Here you go Seaco - there were some spaces in your IMG tags - should be all one word:

[Adam - Modded to remove a double set of images as requested. Cheers Aragorn!]


----------



## Aragorn (21 Feb 2005)

That's a great job. Very smart looking indeed. Nice one!


----------



## seaco (21 Feb 2005)

Thanks Aragorn sorted it now, please could you edit so people don't have to download the pics twice....Thanks again

Lee


----------



## Adam (21 Feb 2005)

Great job. Not that it needs doing at the moment - but if I ever buy a house in the future - I'll definately make the kitchen if it needs it.
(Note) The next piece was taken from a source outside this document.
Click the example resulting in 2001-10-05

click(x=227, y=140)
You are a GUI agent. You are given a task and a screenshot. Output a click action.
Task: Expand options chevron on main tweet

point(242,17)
Everyone who I've seen here thats built one seems to have made a great job. And the number of people I konw who have been disappointed by "professional" fitters - I mean the "national" suppliers rather than the small local firms is very high.

Congratulations on such a nice job.

Adam


----------



## dedee (21 Feb 2005)

Lee, excellant & so is Aragorn's. I'd be happy for either of you to do my kitchen any time.

Adam,
In my experiance it is the fitters (& surveyors) that are the problem. With my brother I have fiited out 2 "off the shelf" B&Q kitchens both looked very good indeed. If you can take the time (the national fitters cannot) to square up, make good and customise where necessary the shed supplied kitchens can look very good at a very reasonable price.

Andy


----------



## Anonymous (21 Feb 2005)

Very nice kitchen Lee, I really like the bright airy feeling you have form the cupboard doors and the shaker influence You would have to pay a hell of a lot to find a kitchen supplier who provides such work


----------



## Waka (21 Feb 2005)

Lee

Don't underestimate your skills, thats a smart looking kitchen, SHMBO must be very proud of it.


----------



## Chris Knight (21 Feb 2005)

Lee,

I think it looks very smart - you should be pleased as punch!


----------



## Alf (21 Feb 2005)

Okay, Lee, so who's showroom have you been taking sneaky pics in, eh? Come clean. :wink: Lovely job, and all-important wine racks. Excellent.

Cheers, Alf


----------



## trevtheturner (21 Feb 2005)

Lee,

That is excellent - well done indeed.

I would be more than proud if my first effort was anywhere near as good as yours. (Although my first effort has yet to materialise  ).

Cheers,

Trev.


----------



## Anonymous (21 Feb 2005)

Very nice indeed, great job  

How did you make the doors and with what materials ?

Coggy


----------



## Newbie_Neil (21 Feb 2005)

Hi Lee

Congratulations on a job well done.

You should be very proud.

Cheers
Neil


----------



## Keith Smith (21 Feb 2005)

Well done Lee that is a first class kitchen, you must have saved yourself a fortune and got a better job done into the bargain.

Keith


----------



## seaco (21 Feb 2005)

Thankyou all for your kind comments I feel chuffed as punch now! it's nice to hear from people who know what there talking about praise you...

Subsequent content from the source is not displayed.